SOURCE TEXT:
:::

What is the best order of operations for building a website?

July 9, 2012
Posted in Articles
July 9, 2012 Mircea Goia

What is the best order of operations for building a website?

After mulling on the idea and getting sure it has legs (that includes a bit of customer development) this is what I would do.
Of course, this is a general idea, particular cases needs to be treated accordingly.



  • Wireframing/propotyping your idea

You don’t need technical skills to do this. With the help of dedicated software like Flairbuilder.com, Balsamiq.com, GoMockingbird.com (or others) you can do it quite well and fast.


  • Refine your idea based on the wireframe you just made

You can ask your friends, your potential customers what they think and how can be improved. You can even present to investors if you think it’s necessary.


  • From this wireframe, make a Minimum Viable Product MVP

Now, you need to decide what to build as an MVP, especially if you don’t have much money to invest and you want to get out on the market.
An MVP will allow you to test your idea in the wilderness, get feedback and also can be shown to investors as a functional proptotype (not just a wireframe).

:::

INFORMATION SUPPLIED:
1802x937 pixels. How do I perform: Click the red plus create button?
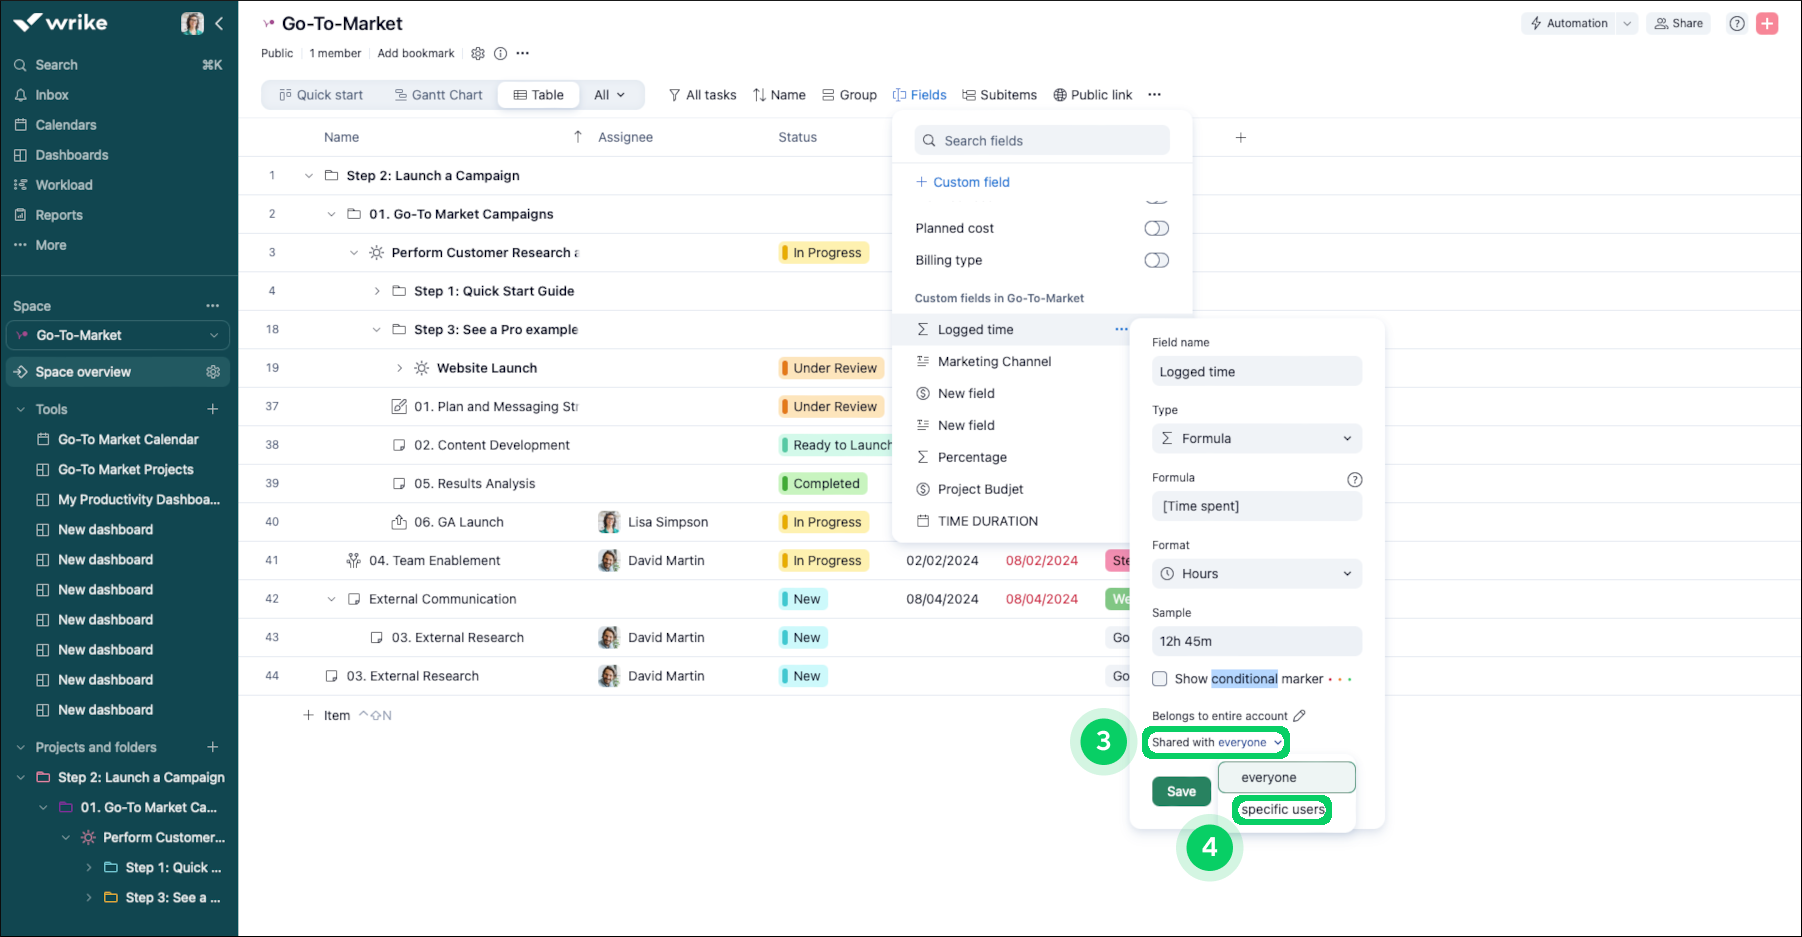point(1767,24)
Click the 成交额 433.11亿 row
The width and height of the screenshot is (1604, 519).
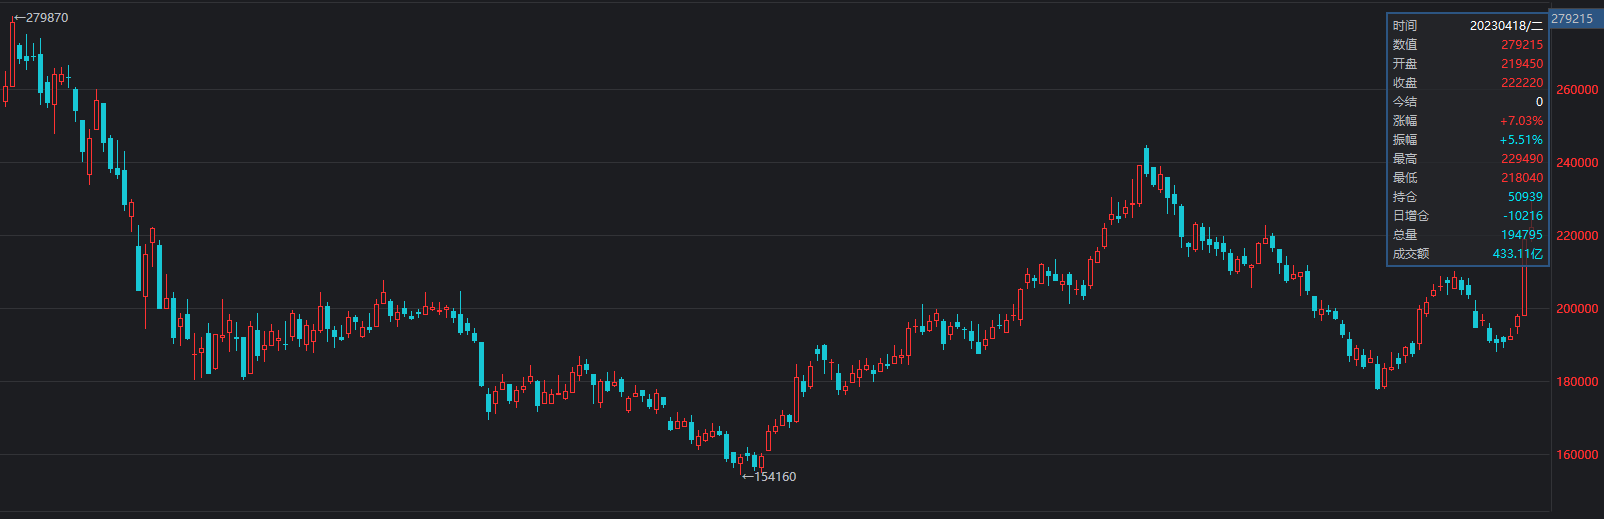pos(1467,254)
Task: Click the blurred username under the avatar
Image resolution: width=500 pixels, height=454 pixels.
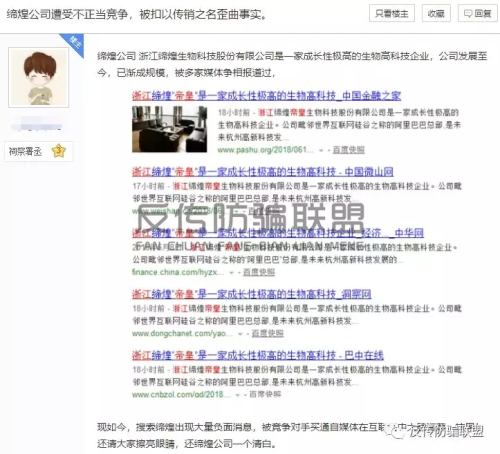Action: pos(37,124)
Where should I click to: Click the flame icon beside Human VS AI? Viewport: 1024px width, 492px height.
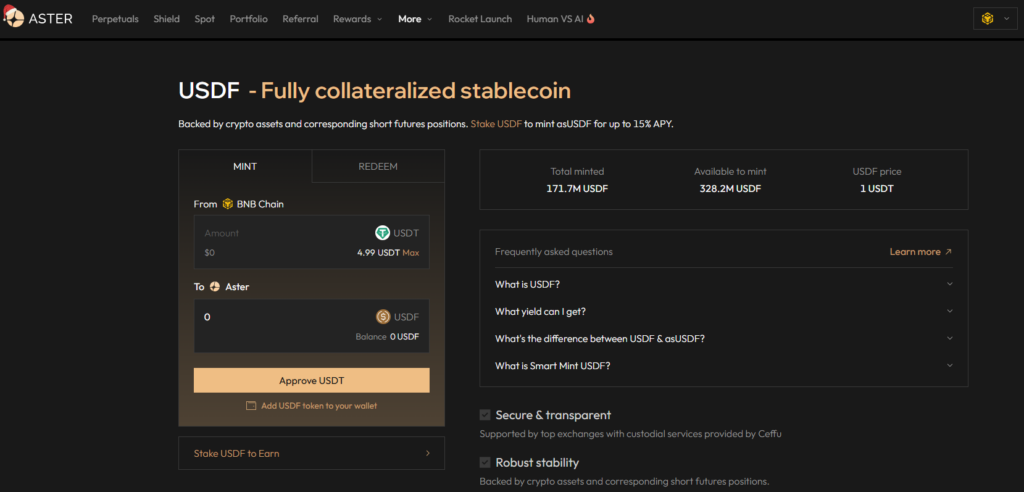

:::

INSTRUCTION: Update the stretch of the website-building article from "Of course, this" through "well and fast.", putting "specialized software" wherever "dedicated software" appears.

CORRECT RESPONSE:
Of course, this is a general idea, particular cases needs to be treated accordingly.



  • Wireframing/propotyping your idea

You don’t need technical skills to do this. With the help of specialized software like Flairbuilder.com, Balsamiq.com, GoMockingbird.com (or others) you can do it quite well and fast.